Still, the nation's most popular bank isn't a bank at all -- it's a credit union -- actually credit unions in general, which are recording record deposits in an era of widespread dissatisfaction with banks. But all the new business may be causing growing pains for the credit union industry, according to the survey, which measures just how happy consumers are with industries and specific businesses.
Overall, people who have stuck with their banks have been a little happier with them over the past year, with the average bank rating jumping 2.7 percent to 77. They're less happy with their credit unions than they were a year ago, but they still like credit unions a lot more than banks, with average credit union score settling at 82 -- 5 points higher than the average bank score.
However, all banks are not alike.
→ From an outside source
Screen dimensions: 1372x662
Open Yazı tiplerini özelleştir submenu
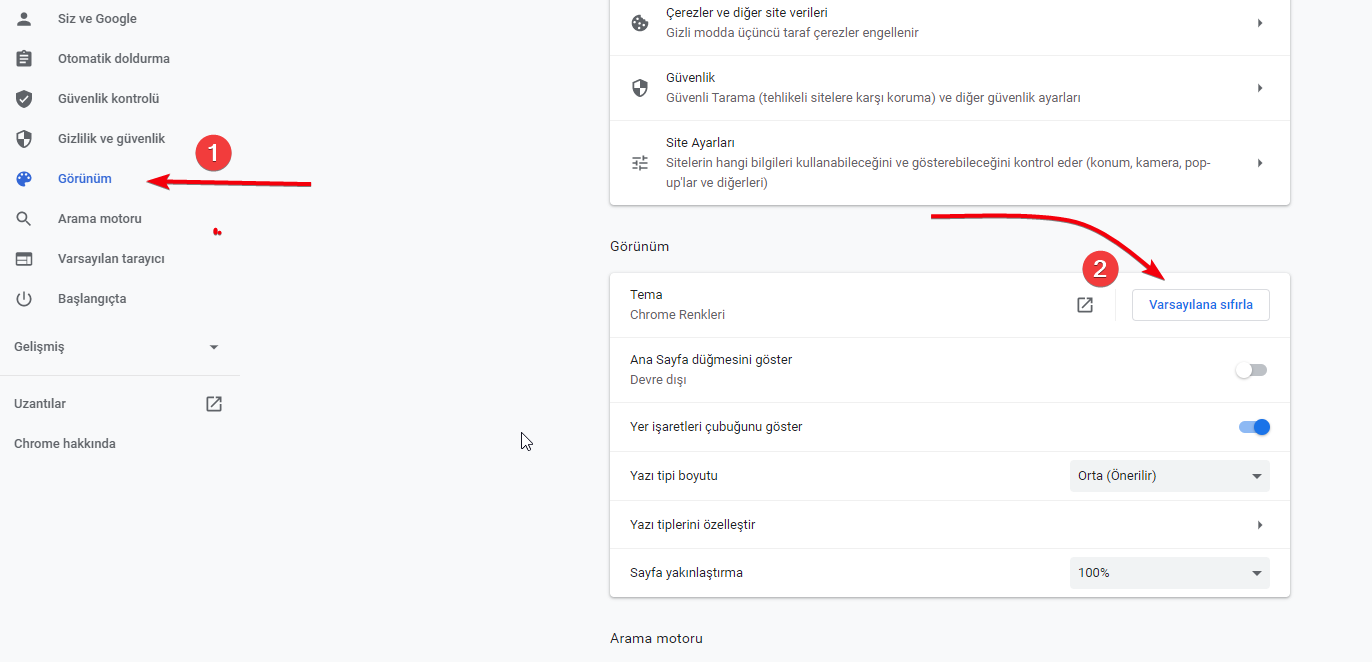[948, 525]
The biggest reason that bank scores have risen over the past year is that small banks have been scoring well and because JPMorgan Chase has been doing a dramatically better job at pleasing its customers, says David Van Amburg, managing director of ASCI. JPMorgan's customer satisfaction rating rocketed 4 points in 2012, according to the survey, going from 70 to 74, the highest score among the nation's biggest banks.
The other three banks big enough to score their own ratings -- companies are only rated when they have a statistically significant number of responses -- earned lower scores in 2012 than they did in 2011. Wells Fargo dropped 2 points for a score of 71; Citigroup dropped 3 points, scoring 70; and Bank of America dropped 2 more points to solidify its position as the nation's least popular bank, with a total score of 66. The industry's overall score rose because more people have moved their business to small banks, where they're more satisfied, Van Amburg says.
Meanwhile, consumers are a little more positive about their life insurers this year than they were a year ago, according to the survey, giving the industry a 81 ranking versus 80 a year ago. However, they're less satisfied with property insurers, giving the group a total score of 78 versus 83 in 2011.
The property insurers that ranked the highest in 2012 were Progressive and State Farm. However, Progressive's ranking was up two points to 81, while State Farm's was down a point to 81.
Among health insurers, Blue Cross scored the best at 73 -- recording a five point gain in customer satisfaction, which ACSI attributed to a rare year without many premium hikes. Aetna Insurance scored the worst with an overall satisfaction rating of 67.
The American Consumer Satisfaction Survey aims to help consumers choose providers of everything from financial services to phones by providing regular updates on how well these companies please their customers.